Fells walked with Quayle across the scrub in the direction of the Box of Compasses. The night breeze was freshening. Fells drew the air into his lungs gratefully. He said:
"I suppose the greatest moment of my life was when I saw Greeley in the bows of that boat."
"Quayle said: "So you were surprised. It wasn't so difficult as I thought. I think I know most of their ways in and out of this country; I ought to. But I wasn't certain as to whether they'd take this one or another one and I had to be very careful. I daren't have people watching." He laughed.
"I'm awfully sorry Foden didn't live long enough for me to tell him that he gave it away."
Fells said: "Foden gave it away...?"
Quayle said: "Horace Greeley and Foden had an evening with a young woman called Mayola Green. She gave Foden a Mickey Finn—a very weak one. Before he had quite come out of it she put him to sleep again with a little mixture I have"—he smiled wryly in the darkness—"held under the nostrils. You know an anaesthetic usually makes people talk, and Foden had been repressed for such a long time; he's been playing the part of Foden for so long; that I guessed he'd have to talk a little."
"And he talked?" Fells asked.
"Enough," Quayle went on. "He talked about Schlieken. He talked about the tides, and then Mayola Green said he talked about 'boxing the compass.' She misunderstood. Foden said 'The Box of Compasses.'"

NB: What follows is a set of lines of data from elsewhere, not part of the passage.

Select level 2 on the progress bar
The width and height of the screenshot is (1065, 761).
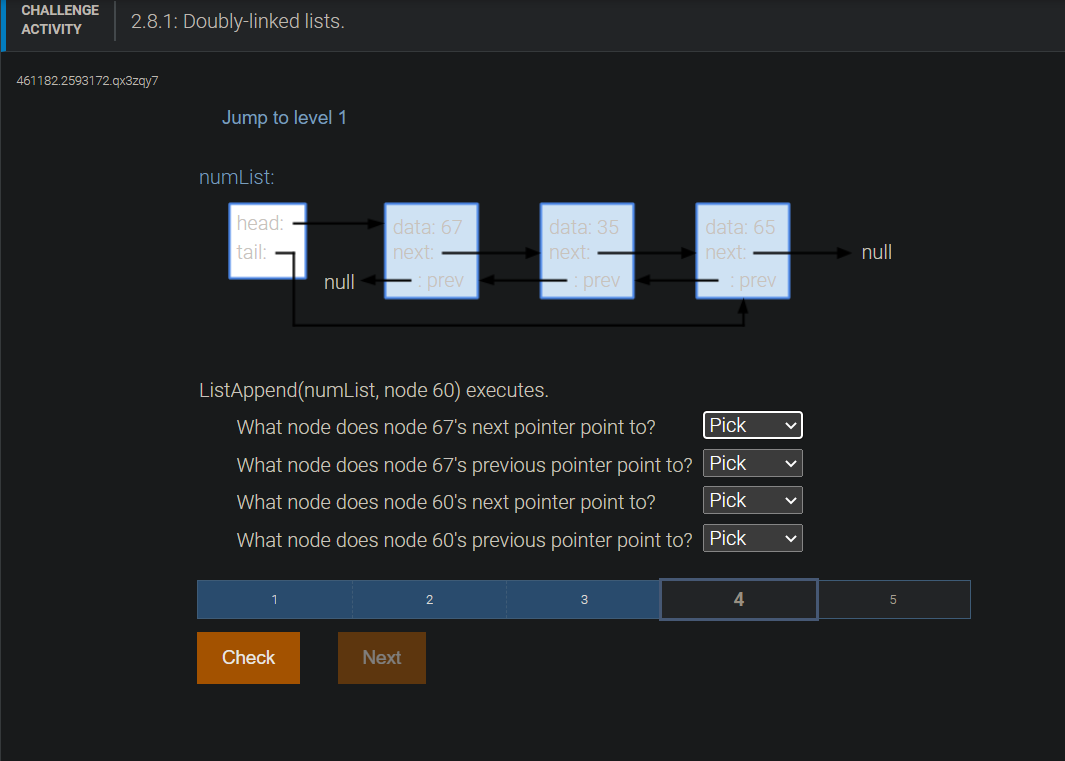(429, 599)
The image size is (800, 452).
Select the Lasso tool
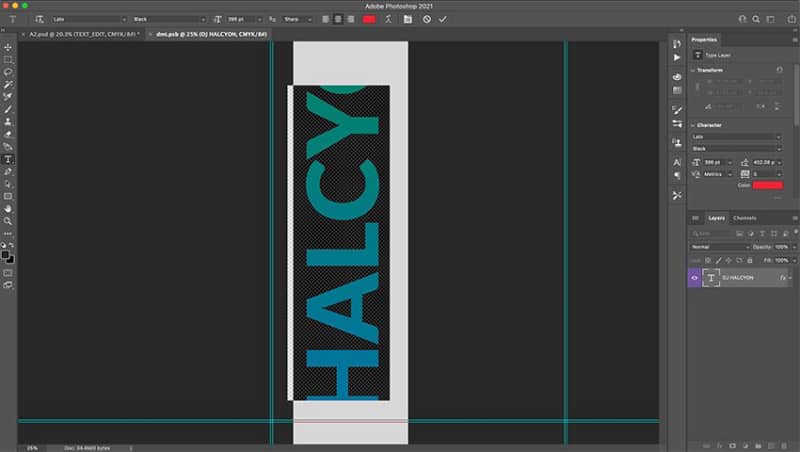click(x=8, y=72)
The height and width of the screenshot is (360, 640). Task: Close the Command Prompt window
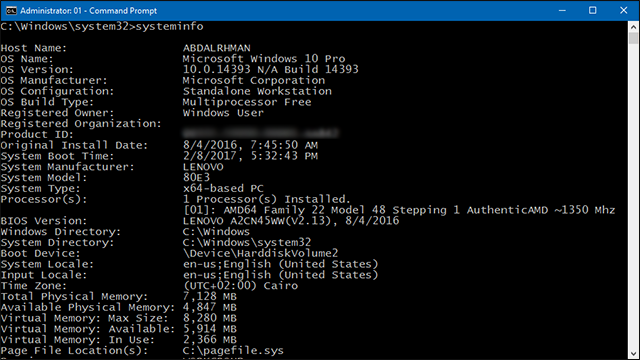pyautogui.click(x=624, y=11)
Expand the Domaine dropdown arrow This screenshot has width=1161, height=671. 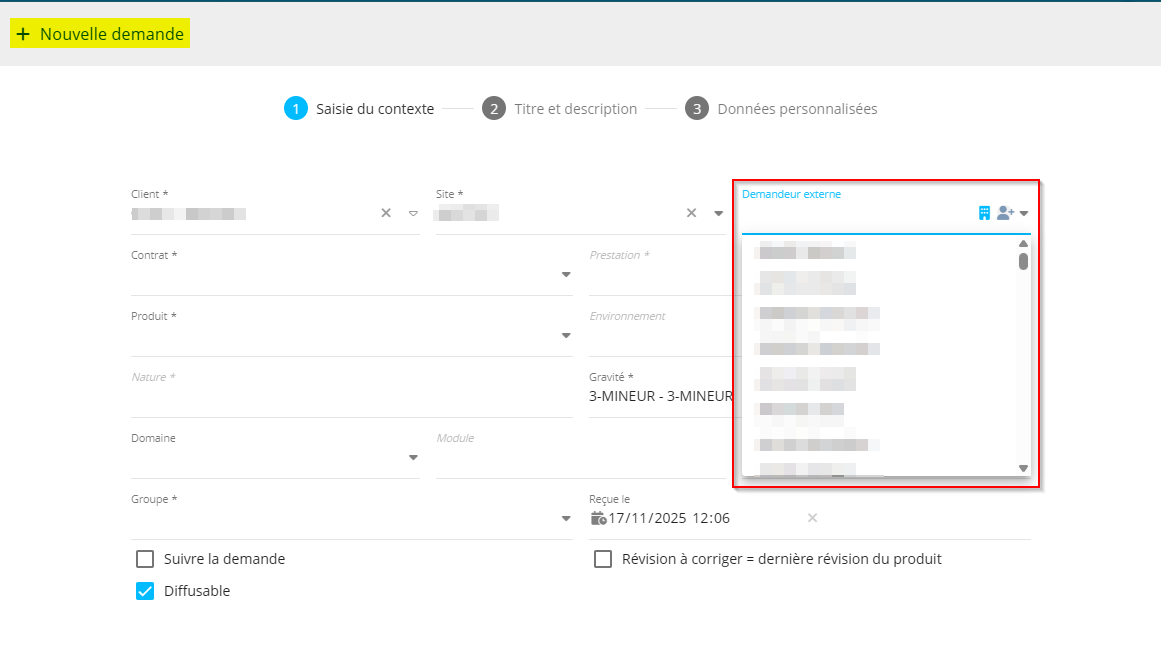413,458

Fells said: "Poor old Foden."
"Then I knew it had to be here," said Quayle—"that and the remark about the tides. You realise that the tide has got to be right here in order to get a fair-sized motor-boat right up under the shelf of the beach. We had their boat dealt with by the naval patrol, and we slipped in a little late."
They were half-way across the scrub. On one of the pathways they passed Foden's hired car. The girl stood beside it. Two men were with her.
Quayle stopped. He said in German: "Too bad, Karla.... The Herr Direktor wasn't quite as clever as he thought."
Her mouth worked spasmodically: Then, as Quayle began to move away from her, she spat in his face.
He took out his handkerchief. He said to Fells:
"Such a nice little thing, isn't she?"
Fells said: "What about Greeley?"
"It's nothing," said Quayle. Foden's first shot hit him sideways—straight across the stomach. It's taken out a nice little ridge. A lot of blood but nothing that really matters. Greeley will be all right in a fortnight."